**DATA EXTRACTS**

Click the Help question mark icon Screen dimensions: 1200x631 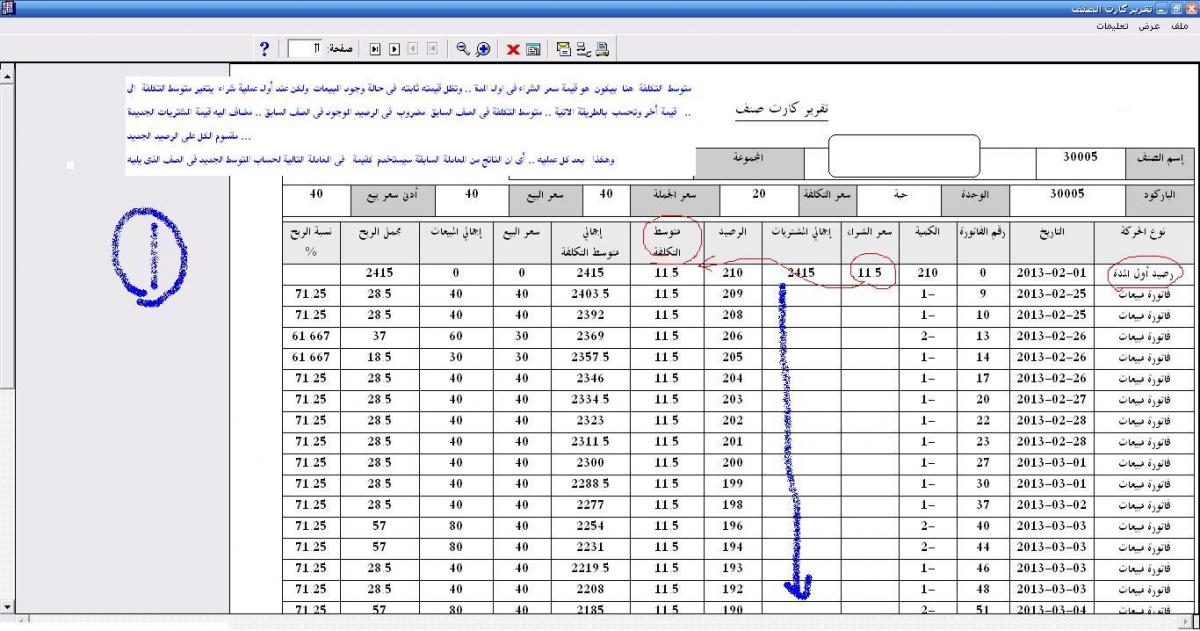coord(264,48)
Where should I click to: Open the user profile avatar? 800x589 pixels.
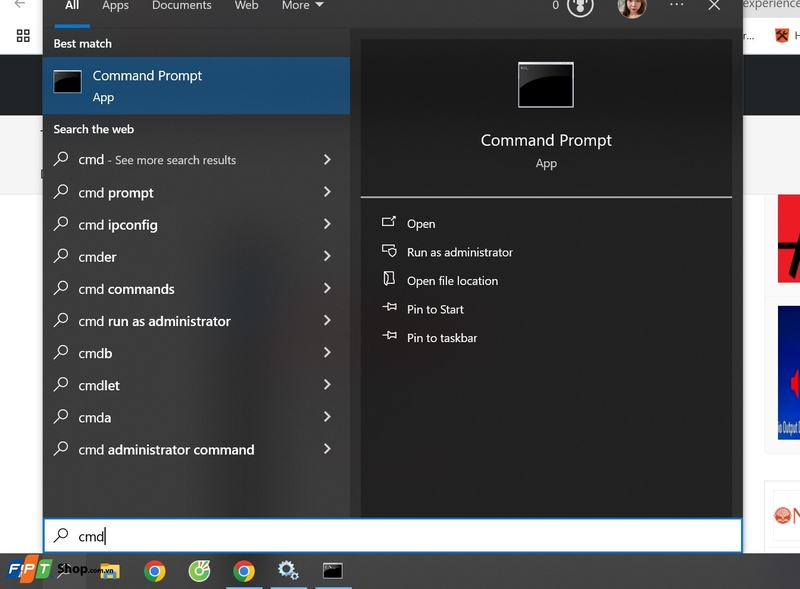632,7
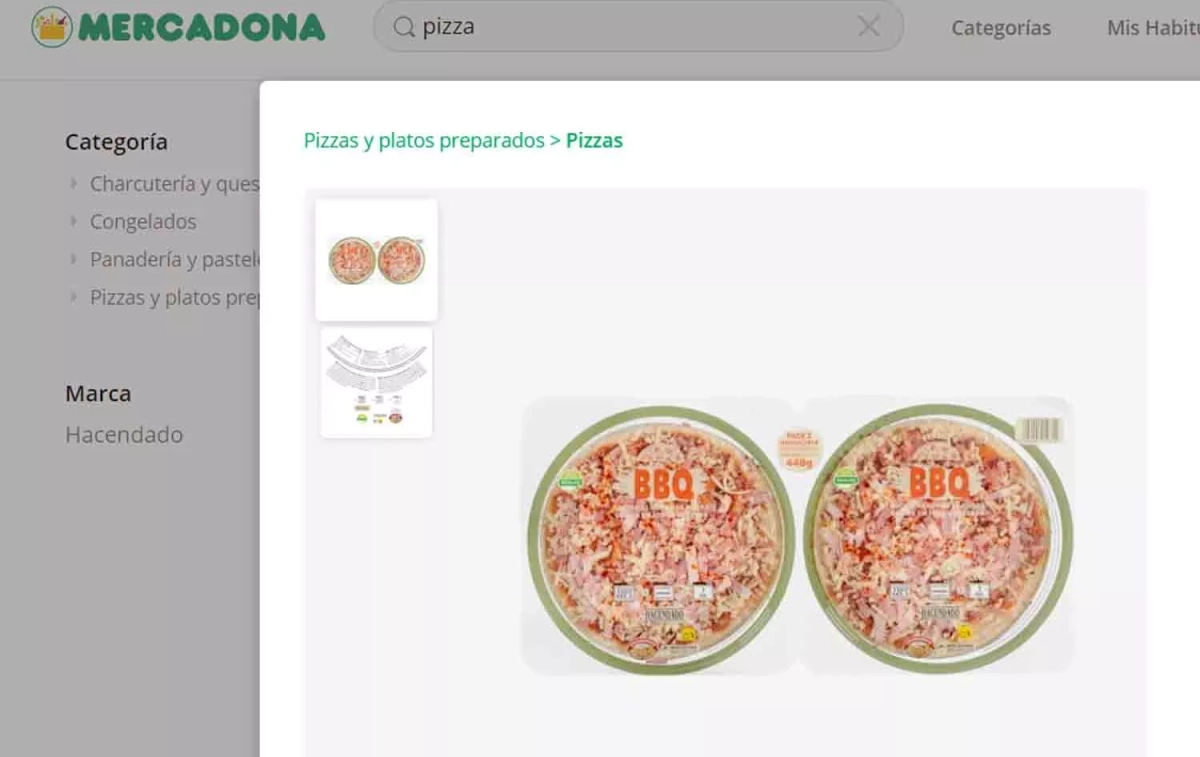Expand the Panadería y pastelería category arrow

point(73,259)
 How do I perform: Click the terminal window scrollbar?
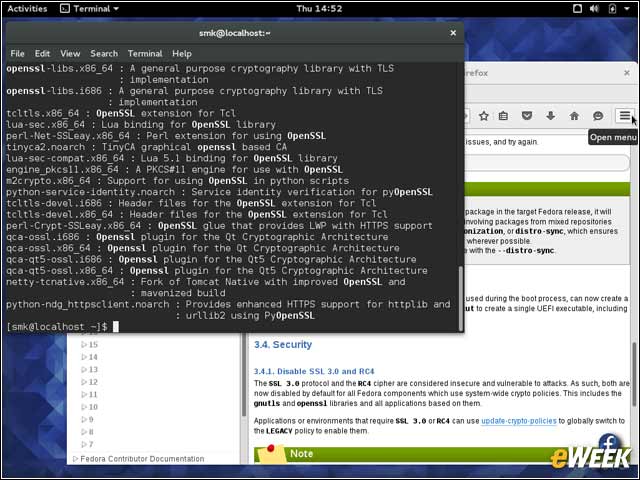(x=461, y=298)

**DIRECTIONS FOR THIS TASK**
The answer must consist solely of the lines from the line containing "How do I perform: Click" to the end of the data, reproduced exactly, with every picture left out.

**RESULT**
 How do I perform: Click the terminal window scrollbar?
(x=461, y=298)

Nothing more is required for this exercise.